START Input records

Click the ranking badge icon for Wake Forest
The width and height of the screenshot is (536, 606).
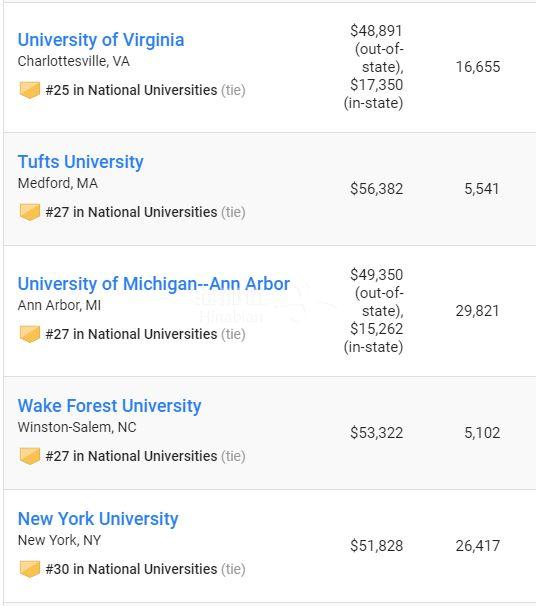pyautogui.click(x=30, y=456)
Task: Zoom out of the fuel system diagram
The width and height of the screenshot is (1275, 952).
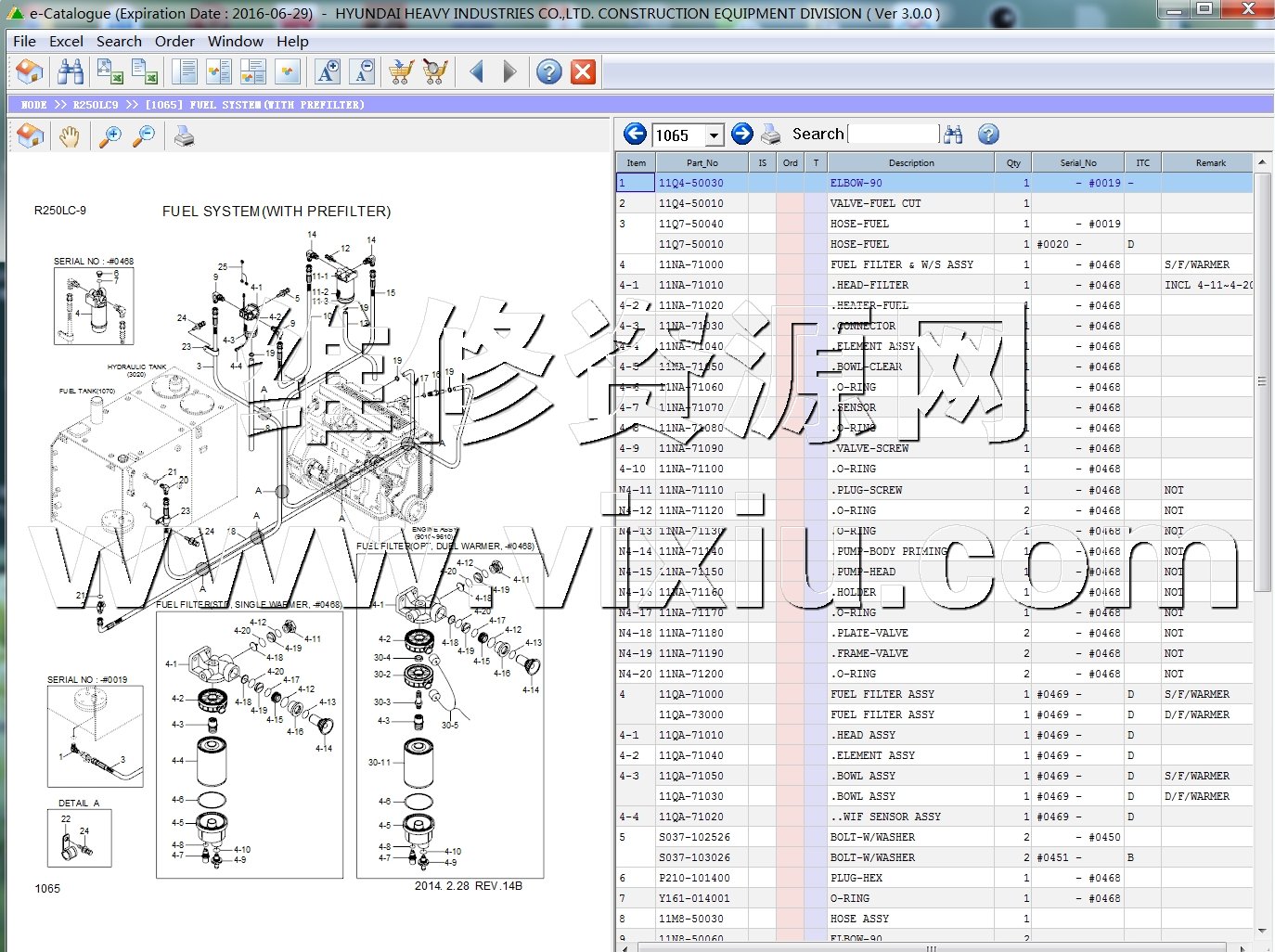Action: (144, 137)
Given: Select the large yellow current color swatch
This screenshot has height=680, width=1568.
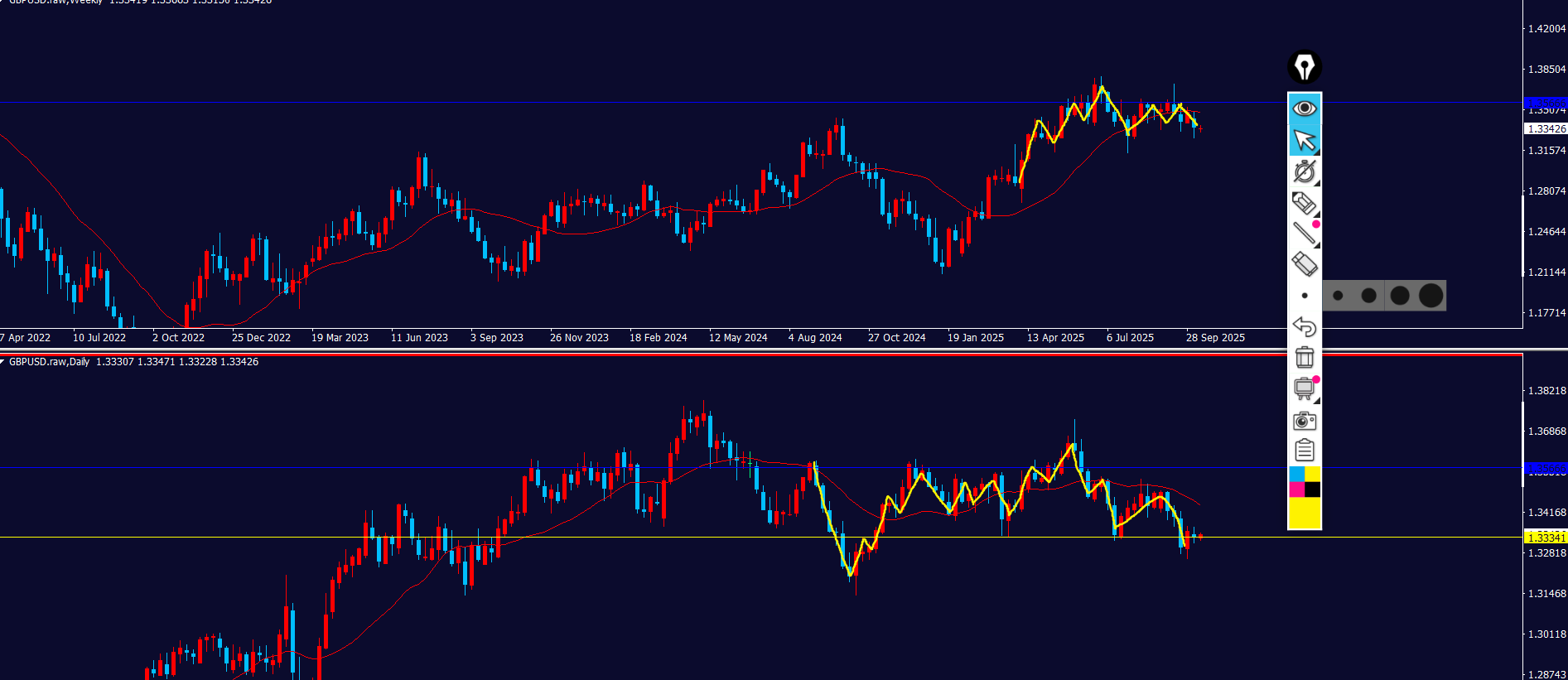Looking at the screenshot, I should (1304, 513).
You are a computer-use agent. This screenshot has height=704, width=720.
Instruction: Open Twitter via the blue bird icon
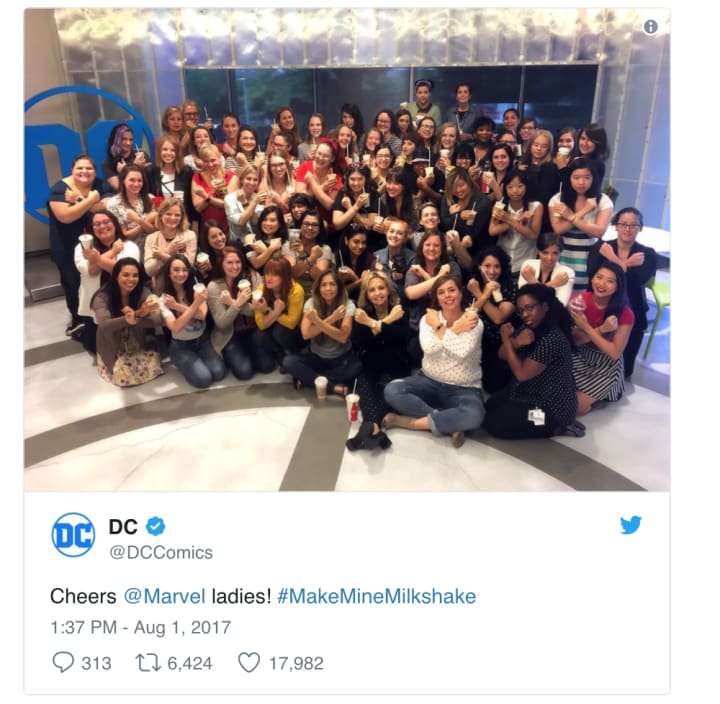[x=630, y=525]
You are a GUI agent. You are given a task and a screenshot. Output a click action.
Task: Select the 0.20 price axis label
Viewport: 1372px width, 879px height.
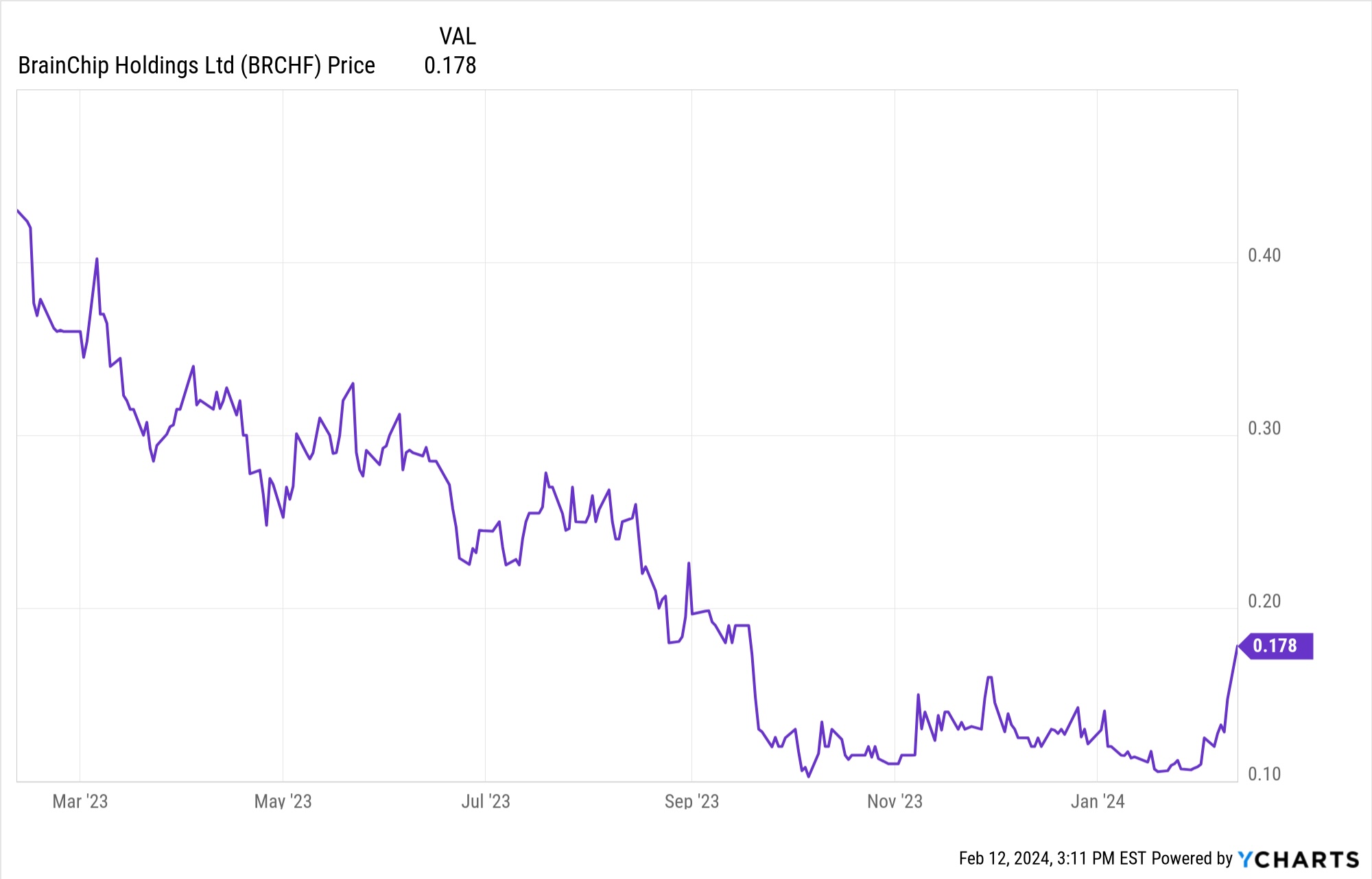[1264, 601]
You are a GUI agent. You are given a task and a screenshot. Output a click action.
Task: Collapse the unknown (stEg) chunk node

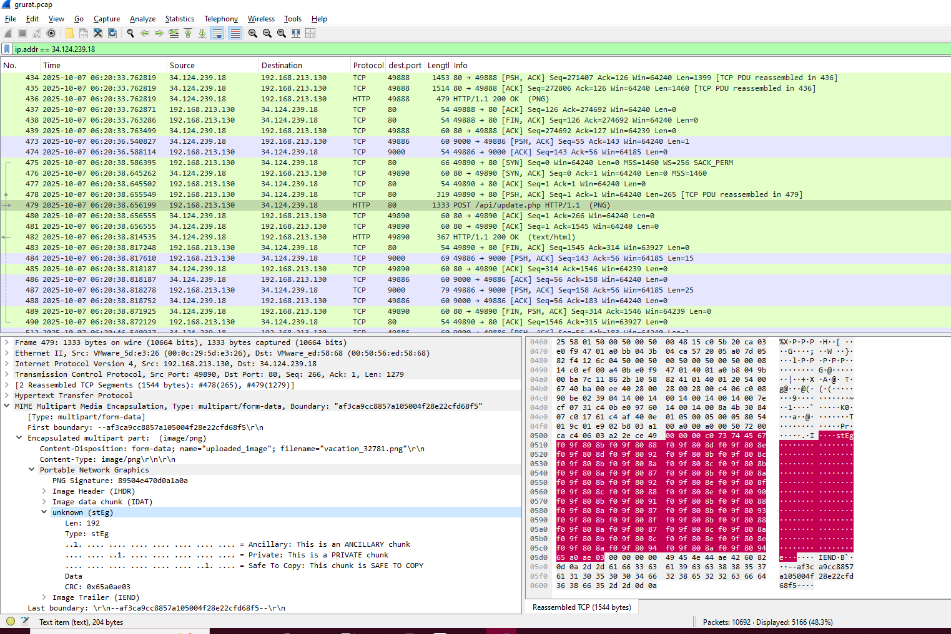(45, 511)
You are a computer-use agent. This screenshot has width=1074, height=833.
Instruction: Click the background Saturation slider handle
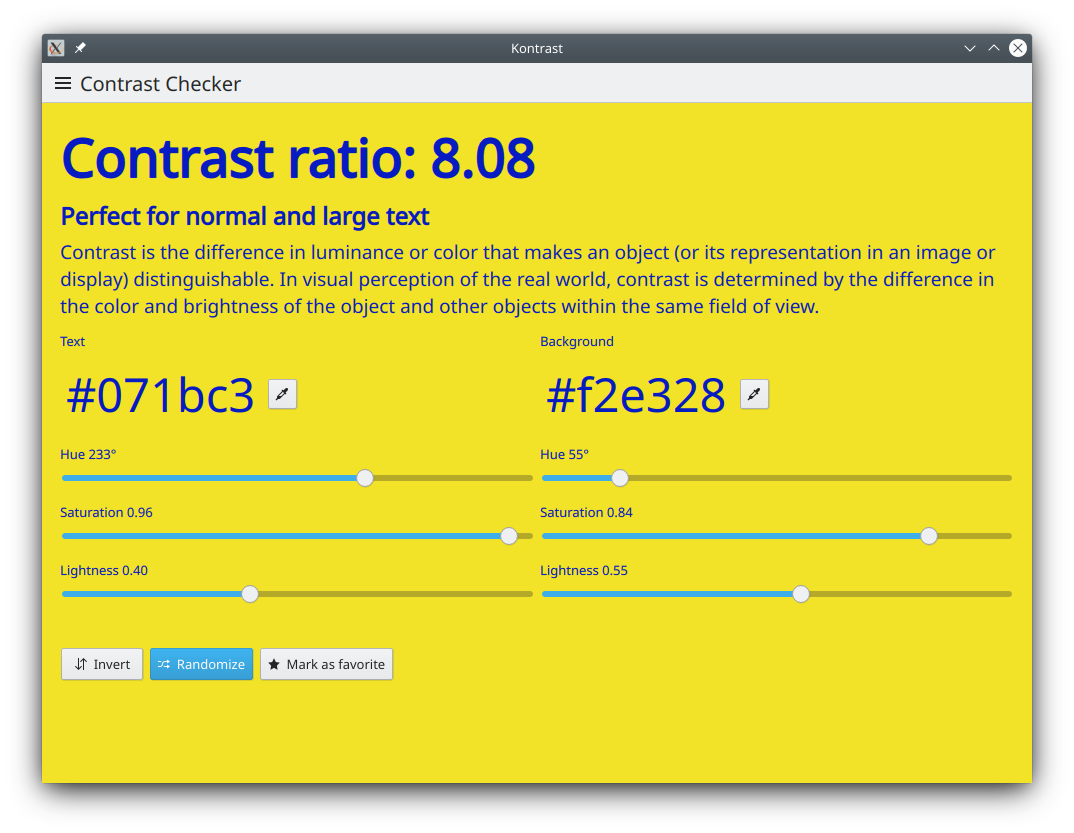[x=929, y=536]
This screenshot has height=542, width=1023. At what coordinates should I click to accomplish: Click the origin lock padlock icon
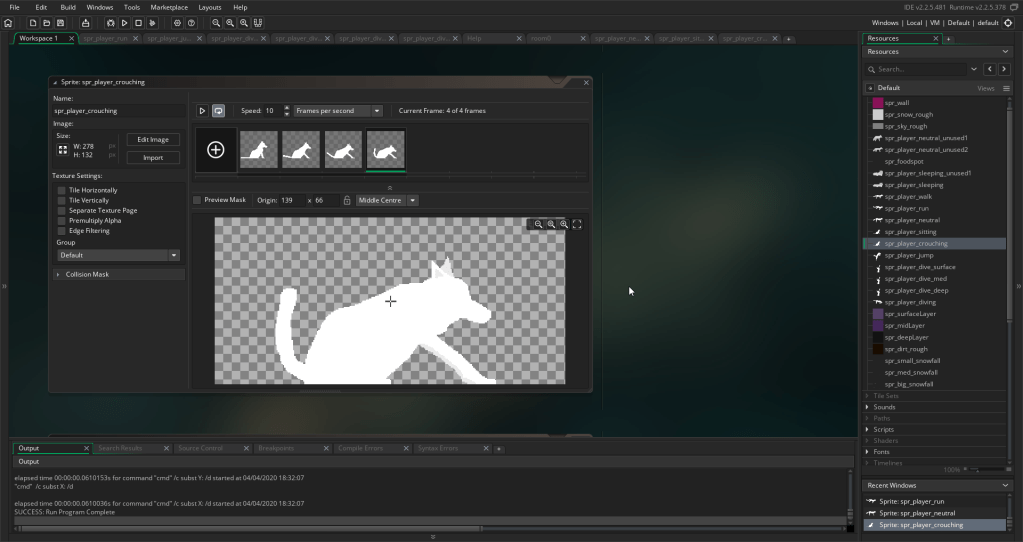click(x=346, y=200)
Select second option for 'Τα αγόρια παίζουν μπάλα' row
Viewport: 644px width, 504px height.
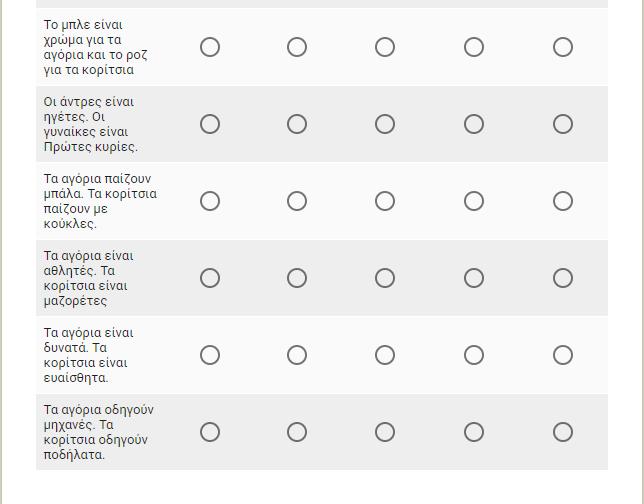click(x=297, y=201)
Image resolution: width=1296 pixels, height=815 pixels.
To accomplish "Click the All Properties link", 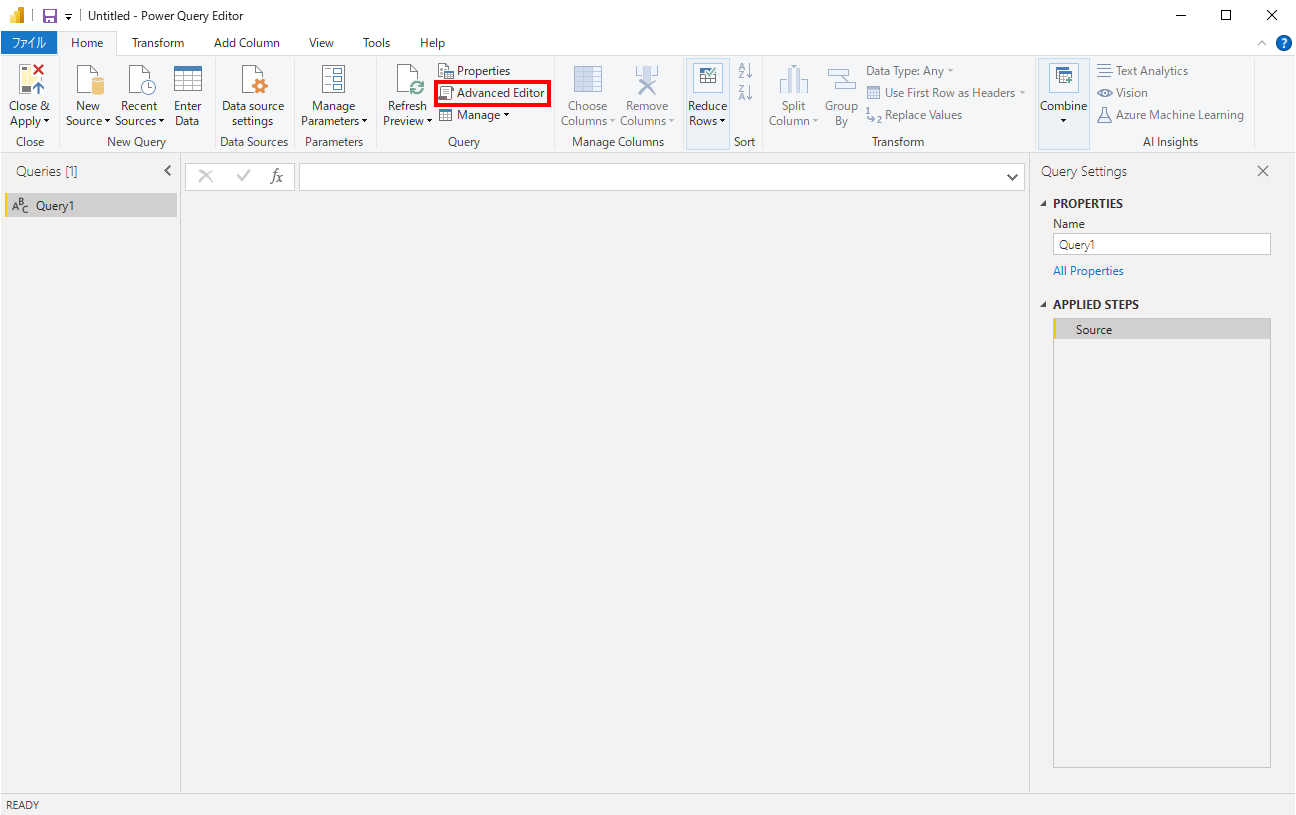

END Input records

Check every line of the records above for the string "computer". Copy those that hold it.

- [Response area]:
You are a computer-use agent. This screenshot has height=704, width=720.
You are a computer-use agent. This screenshot has width=1074, height=833.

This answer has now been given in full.